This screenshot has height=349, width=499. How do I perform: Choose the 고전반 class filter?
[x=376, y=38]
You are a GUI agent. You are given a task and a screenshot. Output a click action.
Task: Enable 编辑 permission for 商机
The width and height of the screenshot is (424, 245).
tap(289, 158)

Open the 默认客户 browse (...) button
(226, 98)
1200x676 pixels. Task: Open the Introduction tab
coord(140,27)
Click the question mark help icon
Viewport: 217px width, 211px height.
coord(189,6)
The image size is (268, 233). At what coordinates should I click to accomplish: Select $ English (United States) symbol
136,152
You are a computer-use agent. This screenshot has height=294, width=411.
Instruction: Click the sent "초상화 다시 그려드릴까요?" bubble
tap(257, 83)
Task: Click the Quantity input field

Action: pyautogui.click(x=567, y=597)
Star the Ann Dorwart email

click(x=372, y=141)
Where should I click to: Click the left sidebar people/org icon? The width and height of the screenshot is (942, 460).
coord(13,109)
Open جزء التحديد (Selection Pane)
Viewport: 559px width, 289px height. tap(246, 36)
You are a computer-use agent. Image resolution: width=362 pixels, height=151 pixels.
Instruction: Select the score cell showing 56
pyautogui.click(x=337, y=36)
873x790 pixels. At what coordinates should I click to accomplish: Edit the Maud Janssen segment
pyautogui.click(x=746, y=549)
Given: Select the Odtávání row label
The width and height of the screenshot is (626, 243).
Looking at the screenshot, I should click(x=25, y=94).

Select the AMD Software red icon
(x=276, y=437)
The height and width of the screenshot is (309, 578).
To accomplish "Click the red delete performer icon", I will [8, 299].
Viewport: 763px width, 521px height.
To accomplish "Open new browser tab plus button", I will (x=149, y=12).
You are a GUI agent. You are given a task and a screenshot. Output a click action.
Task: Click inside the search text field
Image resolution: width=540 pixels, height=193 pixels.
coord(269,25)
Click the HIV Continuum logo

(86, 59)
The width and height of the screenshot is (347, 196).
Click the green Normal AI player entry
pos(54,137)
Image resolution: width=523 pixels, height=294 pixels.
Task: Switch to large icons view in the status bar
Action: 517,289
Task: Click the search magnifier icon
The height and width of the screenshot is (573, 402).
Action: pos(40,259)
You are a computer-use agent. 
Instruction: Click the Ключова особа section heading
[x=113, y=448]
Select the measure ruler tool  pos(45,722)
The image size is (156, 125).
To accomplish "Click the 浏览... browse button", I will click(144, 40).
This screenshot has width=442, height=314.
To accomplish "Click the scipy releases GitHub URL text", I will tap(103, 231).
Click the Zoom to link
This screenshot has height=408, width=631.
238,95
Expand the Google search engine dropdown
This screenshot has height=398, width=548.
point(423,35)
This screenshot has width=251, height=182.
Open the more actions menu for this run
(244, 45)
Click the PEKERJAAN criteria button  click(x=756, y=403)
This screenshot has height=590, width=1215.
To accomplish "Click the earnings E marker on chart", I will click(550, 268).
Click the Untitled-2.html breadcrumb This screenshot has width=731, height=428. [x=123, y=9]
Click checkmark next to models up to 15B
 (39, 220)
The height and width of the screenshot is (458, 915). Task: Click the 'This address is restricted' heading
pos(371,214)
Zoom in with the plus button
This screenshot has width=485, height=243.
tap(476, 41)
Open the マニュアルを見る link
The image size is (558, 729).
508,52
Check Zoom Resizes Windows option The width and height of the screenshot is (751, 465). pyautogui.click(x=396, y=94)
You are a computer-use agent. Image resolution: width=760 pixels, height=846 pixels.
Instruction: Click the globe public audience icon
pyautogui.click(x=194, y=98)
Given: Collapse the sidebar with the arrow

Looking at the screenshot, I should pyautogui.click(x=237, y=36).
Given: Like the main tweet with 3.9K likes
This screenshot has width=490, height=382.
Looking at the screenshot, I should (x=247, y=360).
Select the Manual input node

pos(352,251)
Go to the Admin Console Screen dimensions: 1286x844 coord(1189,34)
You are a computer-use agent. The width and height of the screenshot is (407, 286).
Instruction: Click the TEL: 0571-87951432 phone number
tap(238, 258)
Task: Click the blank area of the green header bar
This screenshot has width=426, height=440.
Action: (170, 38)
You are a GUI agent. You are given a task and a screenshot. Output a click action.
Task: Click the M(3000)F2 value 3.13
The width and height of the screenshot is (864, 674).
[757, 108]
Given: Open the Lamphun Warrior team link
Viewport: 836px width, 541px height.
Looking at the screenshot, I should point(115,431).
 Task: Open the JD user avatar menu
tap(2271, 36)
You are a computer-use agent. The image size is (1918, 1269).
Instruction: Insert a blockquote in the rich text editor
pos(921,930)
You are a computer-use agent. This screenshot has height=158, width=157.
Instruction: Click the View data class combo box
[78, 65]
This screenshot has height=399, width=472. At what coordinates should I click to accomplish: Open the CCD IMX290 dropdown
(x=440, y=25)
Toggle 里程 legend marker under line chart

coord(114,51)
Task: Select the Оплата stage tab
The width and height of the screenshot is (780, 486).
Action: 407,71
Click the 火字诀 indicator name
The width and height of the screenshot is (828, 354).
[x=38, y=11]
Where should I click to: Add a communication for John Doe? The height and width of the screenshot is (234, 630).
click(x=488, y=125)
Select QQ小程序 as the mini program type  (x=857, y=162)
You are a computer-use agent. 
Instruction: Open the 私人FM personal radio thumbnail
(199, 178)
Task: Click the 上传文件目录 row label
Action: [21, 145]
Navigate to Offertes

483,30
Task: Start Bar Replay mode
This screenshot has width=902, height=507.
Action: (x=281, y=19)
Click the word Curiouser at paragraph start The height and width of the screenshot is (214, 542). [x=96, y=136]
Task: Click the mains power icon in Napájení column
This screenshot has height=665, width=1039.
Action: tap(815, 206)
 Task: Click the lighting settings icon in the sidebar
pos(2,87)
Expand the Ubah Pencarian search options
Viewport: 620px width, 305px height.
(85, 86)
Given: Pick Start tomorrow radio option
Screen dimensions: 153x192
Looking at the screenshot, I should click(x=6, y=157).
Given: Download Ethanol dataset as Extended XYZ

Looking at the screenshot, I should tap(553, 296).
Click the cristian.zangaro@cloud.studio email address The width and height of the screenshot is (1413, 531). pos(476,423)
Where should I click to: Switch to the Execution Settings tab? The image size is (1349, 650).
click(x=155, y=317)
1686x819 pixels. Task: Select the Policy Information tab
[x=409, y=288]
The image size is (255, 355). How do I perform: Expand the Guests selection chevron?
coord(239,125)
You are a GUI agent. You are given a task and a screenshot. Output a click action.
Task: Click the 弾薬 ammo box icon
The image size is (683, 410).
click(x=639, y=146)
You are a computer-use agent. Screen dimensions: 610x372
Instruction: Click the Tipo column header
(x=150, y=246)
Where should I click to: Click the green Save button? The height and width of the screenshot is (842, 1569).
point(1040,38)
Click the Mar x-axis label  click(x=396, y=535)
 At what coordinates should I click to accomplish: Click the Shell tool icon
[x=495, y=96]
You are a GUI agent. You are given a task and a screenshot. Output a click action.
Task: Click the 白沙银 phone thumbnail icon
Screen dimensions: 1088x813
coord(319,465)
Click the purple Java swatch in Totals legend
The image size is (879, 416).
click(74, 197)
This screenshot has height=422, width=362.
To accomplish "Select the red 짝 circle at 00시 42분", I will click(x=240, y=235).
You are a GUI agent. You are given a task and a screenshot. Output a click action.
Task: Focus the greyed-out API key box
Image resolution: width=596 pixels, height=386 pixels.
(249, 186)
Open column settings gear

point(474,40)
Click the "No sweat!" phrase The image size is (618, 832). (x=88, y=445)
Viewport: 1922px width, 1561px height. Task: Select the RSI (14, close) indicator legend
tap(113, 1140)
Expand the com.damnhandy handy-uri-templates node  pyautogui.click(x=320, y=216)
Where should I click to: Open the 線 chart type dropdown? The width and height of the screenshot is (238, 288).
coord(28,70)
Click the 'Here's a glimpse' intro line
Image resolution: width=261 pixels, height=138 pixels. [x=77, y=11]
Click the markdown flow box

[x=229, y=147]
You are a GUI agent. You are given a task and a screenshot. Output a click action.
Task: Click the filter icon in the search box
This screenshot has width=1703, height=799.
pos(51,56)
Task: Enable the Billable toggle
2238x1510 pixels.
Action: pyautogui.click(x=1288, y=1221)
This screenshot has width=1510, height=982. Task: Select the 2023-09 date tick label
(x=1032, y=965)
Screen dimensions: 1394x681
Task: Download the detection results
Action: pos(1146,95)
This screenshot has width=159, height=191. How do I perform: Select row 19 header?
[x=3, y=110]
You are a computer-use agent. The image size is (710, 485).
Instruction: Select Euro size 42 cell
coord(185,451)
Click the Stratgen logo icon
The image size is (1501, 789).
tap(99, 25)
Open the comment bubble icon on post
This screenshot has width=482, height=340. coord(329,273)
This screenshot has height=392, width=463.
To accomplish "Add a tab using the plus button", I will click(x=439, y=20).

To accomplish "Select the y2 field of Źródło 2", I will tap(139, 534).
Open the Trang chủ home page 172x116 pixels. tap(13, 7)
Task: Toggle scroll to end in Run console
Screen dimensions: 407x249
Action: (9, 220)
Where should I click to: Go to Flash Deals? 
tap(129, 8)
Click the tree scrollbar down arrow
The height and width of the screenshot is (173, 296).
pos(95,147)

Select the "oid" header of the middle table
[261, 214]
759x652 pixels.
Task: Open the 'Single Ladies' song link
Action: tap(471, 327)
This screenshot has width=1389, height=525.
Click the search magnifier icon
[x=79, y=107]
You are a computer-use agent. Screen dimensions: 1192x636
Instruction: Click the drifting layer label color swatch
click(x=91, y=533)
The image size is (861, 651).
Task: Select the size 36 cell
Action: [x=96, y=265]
★ ★ ★ ★ ★
* **Problem requirements**
Set down, word for word, the lines of the material from its first line up to and including the line containing "Viewport: 559px width, 289px".

* **Full solution**
This screenshot has height=349, width=499. How do I perform: Choose the 고전반 class filter?
[x=376, y=38]
You are a GUI agent. You are given a task and a screenshot. Output a click action.
Task: Enable 编辑 permission for 商机
The width and height of the screenshot is (424, 245).
tap(289, 158)

Open the 默认客户 browse (...) button
(226, 98)
1200x676 pixels. Task: Open the Introduction tab
coord(140,27)
Click the question mark help icon
Viewport: 217px width, 211px height.
coord(189,6)
The image size is (268, 233). At what coordinates should I click to accomplish: Select $ English (United States) symbol
136,152
You are a computer-use agent. This screenshot has height=294, width=411.
Instruction: Click the sent "초상화 다시 그려드릴까요?" bubble
tap(257, 83)
Task: Click the Quantity input field

Action: pyautogui.click(x=567, y=597)
Star the Ann Dorwart email

click(x=372, y=141)
Where should I click to: Click the left sidebar people/org icon? The width and height of the screenshot is (942, 460).
coord(13,109)
Open جزء التحديد (Selection Pane)
Viewport: 559px width, 289px height. tap(246, 36)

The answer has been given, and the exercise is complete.